In the forceful rush of the modern music business, it’s nice to see a band happily take time with their art. When Melbourne six-piece Alpine unleashed their Zürich EP in the final weeks of 2010, it became one of the major talking points of the following summer. Packed with shimmering, spectral pop songs and piloted by the twin seraphic vocals of Lou James and Phoebe Baker, it proved a distinctive work – not an easy feat in a packed Australian indie rock scene.
The subsequent wait for a long player could have been a good thing or a bad thing. Zürich was a fine record, but upon reflection it might be argued it was a touch slight. Had the band run out of gas? Or were they simply taking their time whilst putting miles on the tour van? As it turns out, Alpine were right to relax and take it slowly. Zürich had impressive legs, its strongest cuts keeping the band bouncing about the playlists for most of the last year.
Indeed, so potent were the musical memories of Zürich that the band have included two of them on their debut album, A is for Alpine. Remixing and carrying over work from your EP can be a sign of weakness, but Alpine are confident enough in their momentum to turn it into a winning move. ‘Villages’ and ‘Too Safe’ were the clear standouts on Zürich, so much so that they made the record feel top-heavy.

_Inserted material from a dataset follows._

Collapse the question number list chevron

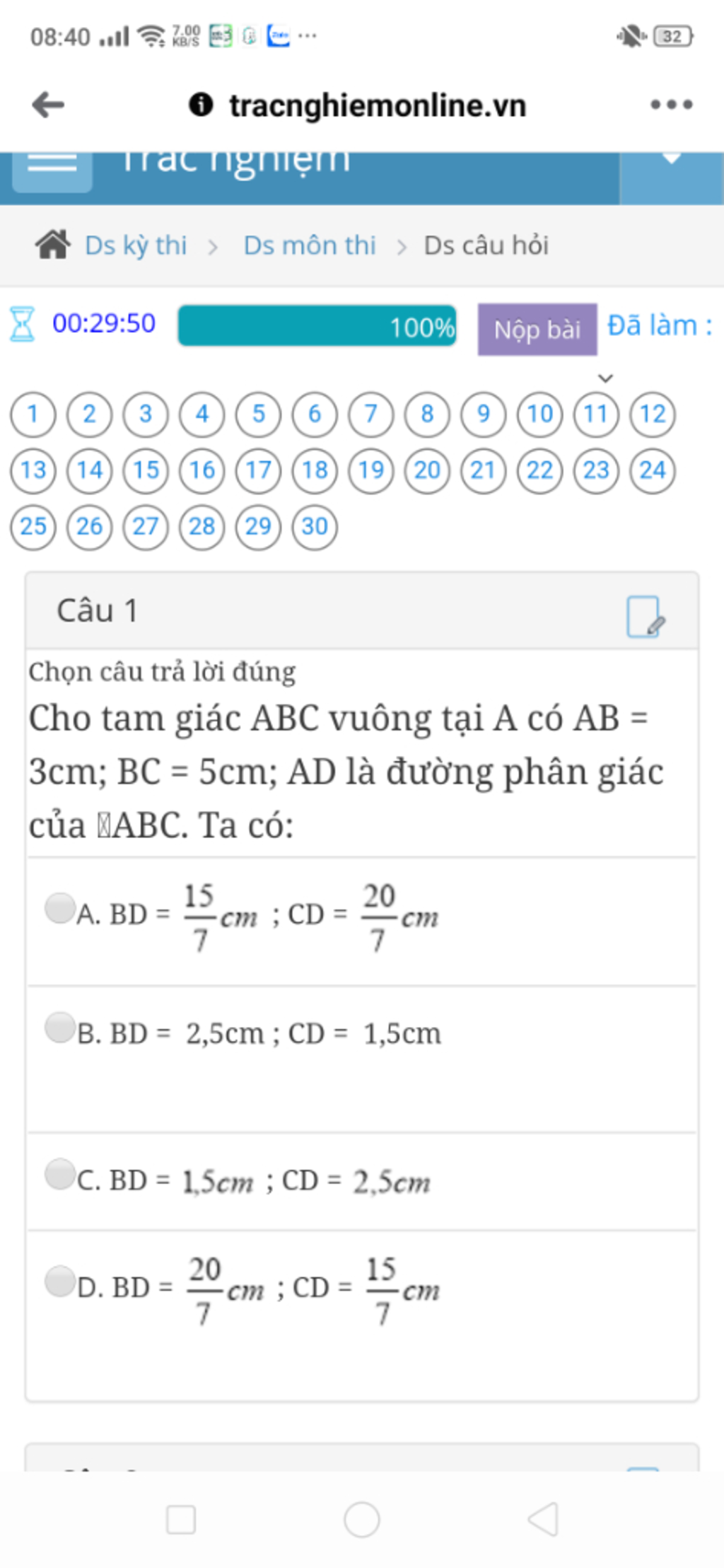605,378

But they fit right into the carefully-woven fabric of A is for Alpine.
And that’s the most immediate thing about A is for Alpine: it’s an album in the true sense of the word, with ebbs and flows and multiple acts. There’s the extended two-pronged intro, a crunching middle-brace crescendo and then the rushing denouement. True to Alpine’s early form, the best new cuts are those that sit in the mid-tempo and allow the six-piece to push and pull at each other, stretching and exploring different sonic directions.
Of the new songs, ‘Gasoline’ is the most potent, keyboardist Tim Royal given the driving seat for a loose-limbed tale of momentary love. But any number of cuts are virtually its equal: ‘Softsides’, which builds a head of steam out of its stop-start contemplation; ‘Hands’, where Christian O’Brien indulges in his preferred guitar crunch; or even the ambience of ‘Lovers 2’, where Baker and James curl themselves around a delicately-plucked riff and reach for notes thus far unexplored. It’s a mark of the album’s quality that your favourite moment seems to change each time you complete another spin.

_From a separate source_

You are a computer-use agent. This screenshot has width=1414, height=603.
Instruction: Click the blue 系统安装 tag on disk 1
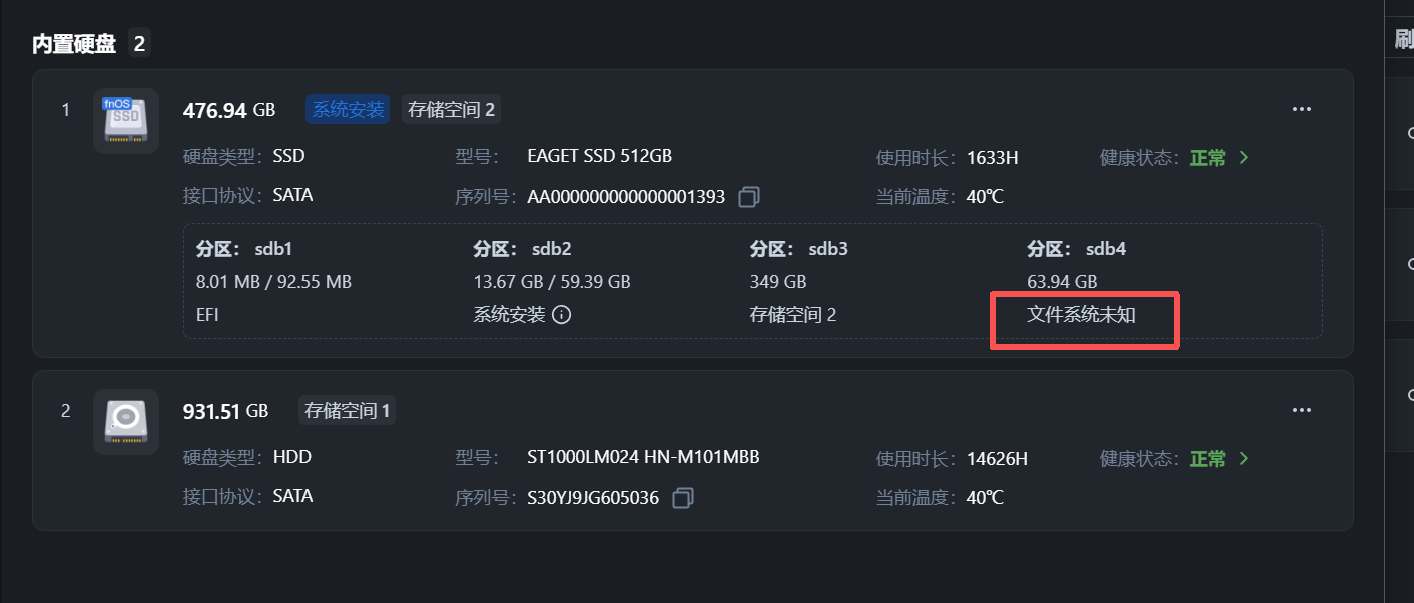pos(348,110)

So what doesn’t work? The answer is very little, although Alpine have handed in such a consistent, unerring collection of music that one can get lost in the final few tracks. The six elements of the band work so well as a complete organism that you start suspecting the different members should be providing a touch more variety in their input. This is particularly the case with Baker and James: it’s enjoyable witnessing the band’s twin calling cards chase each other all over the register, but by the time the final beach-bum strum of ‘Multiplication’ rolls around, you wish there was greater contrast and colour in their enigmatic humming and cooing.

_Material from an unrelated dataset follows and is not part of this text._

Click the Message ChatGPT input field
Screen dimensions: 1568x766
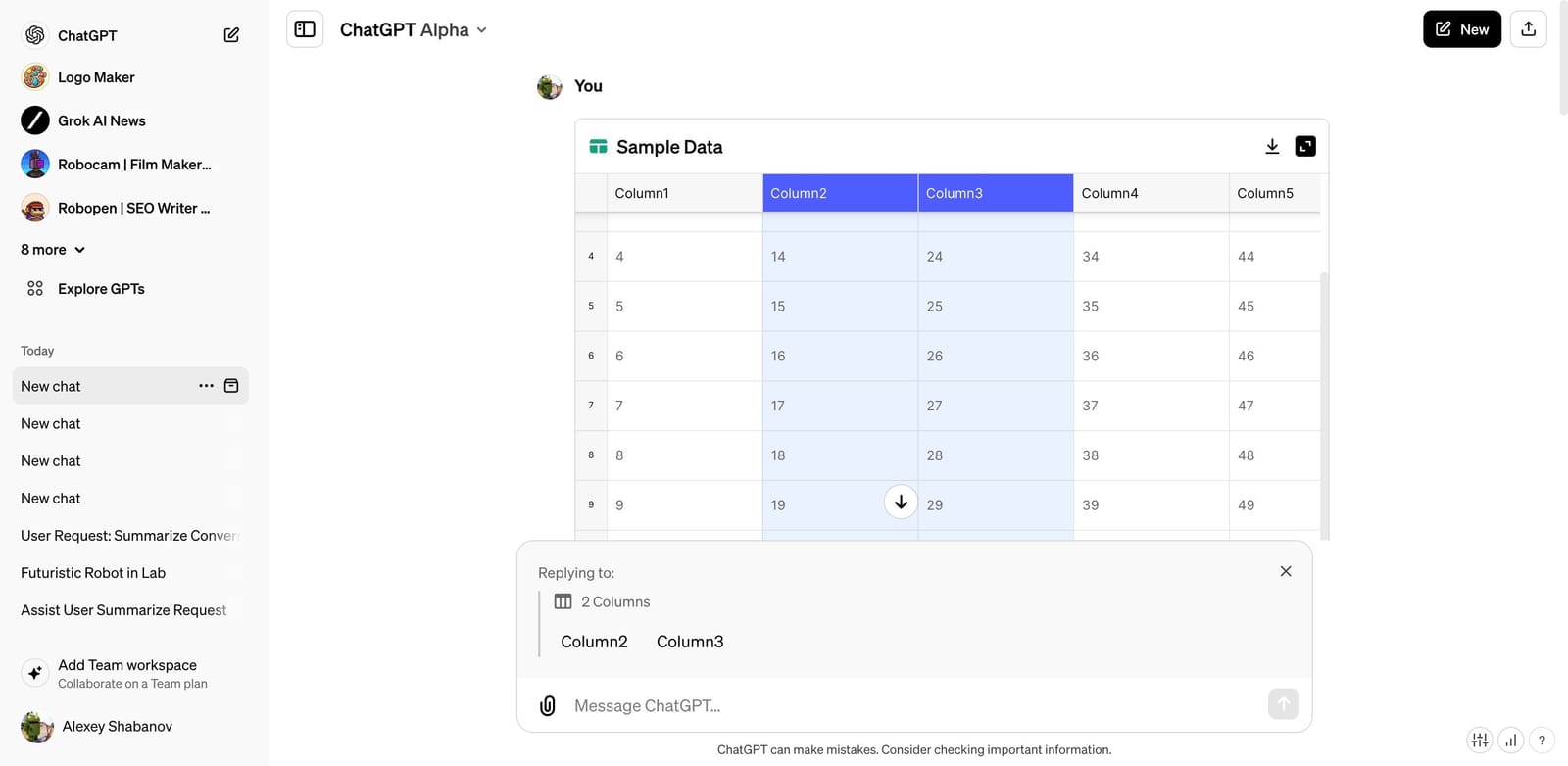(882, 705)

Then again, that’s probably splitting hairs. Alpine are that rarest of young local bands, where you can say with confidence they’re already the complete package. Maxing out the seats on the tour bus seems to be in fashion at the moment, but very little of this six-piece’s work feels loose or extraneous or like an afterthought. A is for Alpine should see them find a wide audience both here and internationally. It certainly deserves to.
‘A Is For Alpine’ is out now through Ivy League.